The required output is the lines below from the line containing "Open Schedules via its calendar icon" to the line containing "Click the Print", inclusive, retyped exactly. No other lines belong in it.

(Records from a dataset)

++++++++

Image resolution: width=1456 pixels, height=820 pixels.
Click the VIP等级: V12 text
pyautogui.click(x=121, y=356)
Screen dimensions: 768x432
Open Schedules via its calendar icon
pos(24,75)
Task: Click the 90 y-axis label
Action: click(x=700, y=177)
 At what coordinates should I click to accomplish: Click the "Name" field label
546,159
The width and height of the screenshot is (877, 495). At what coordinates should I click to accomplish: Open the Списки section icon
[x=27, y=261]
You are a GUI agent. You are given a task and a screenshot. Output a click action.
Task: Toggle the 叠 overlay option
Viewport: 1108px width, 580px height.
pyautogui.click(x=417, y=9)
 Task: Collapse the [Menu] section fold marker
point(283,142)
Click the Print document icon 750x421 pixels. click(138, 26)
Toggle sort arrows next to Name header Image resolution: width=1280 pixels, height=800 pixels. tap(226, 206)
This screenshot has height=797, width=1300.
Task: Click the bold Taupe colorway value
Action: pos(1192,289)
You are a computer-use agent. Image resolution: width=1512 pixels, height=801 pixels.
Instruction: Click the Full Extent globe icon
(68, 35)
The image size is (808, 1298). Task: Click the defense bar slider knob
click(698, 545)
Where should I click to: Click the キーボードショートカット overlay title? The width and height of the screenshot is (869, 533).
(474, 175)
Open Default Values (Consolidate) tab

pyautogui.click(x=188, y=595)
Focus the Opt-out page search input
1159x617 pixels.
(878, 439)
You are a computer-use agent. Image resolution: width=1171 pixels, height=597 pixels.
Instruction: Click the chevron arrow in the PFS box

++++++++

- [ANSWER SPACE]
Open Schedules via its calendar icon
pos(24,75)
Task: Click the 90 y-axis label
Action: click(x=700, y=177)
 At what coordinates should I click to accomplish: Click the "Name" field label
546,159
The width and height of the screenshot is (877, 495). At what coordinates should I click to accomplish: Open the Списки section icon
[x=27, y=261]
You are a GUI agent. You are given a task and a screenshot. Output a click action.
Task: Toggle the 叠 overlay option
Viewport: 1108px width, 580px height.
pyautogui.click(x=417, y=9)
 Task: Collapse the [Menu] section fold marker
point(283,142)
Click the Print document icon 750x421 pixels. click(138, 26)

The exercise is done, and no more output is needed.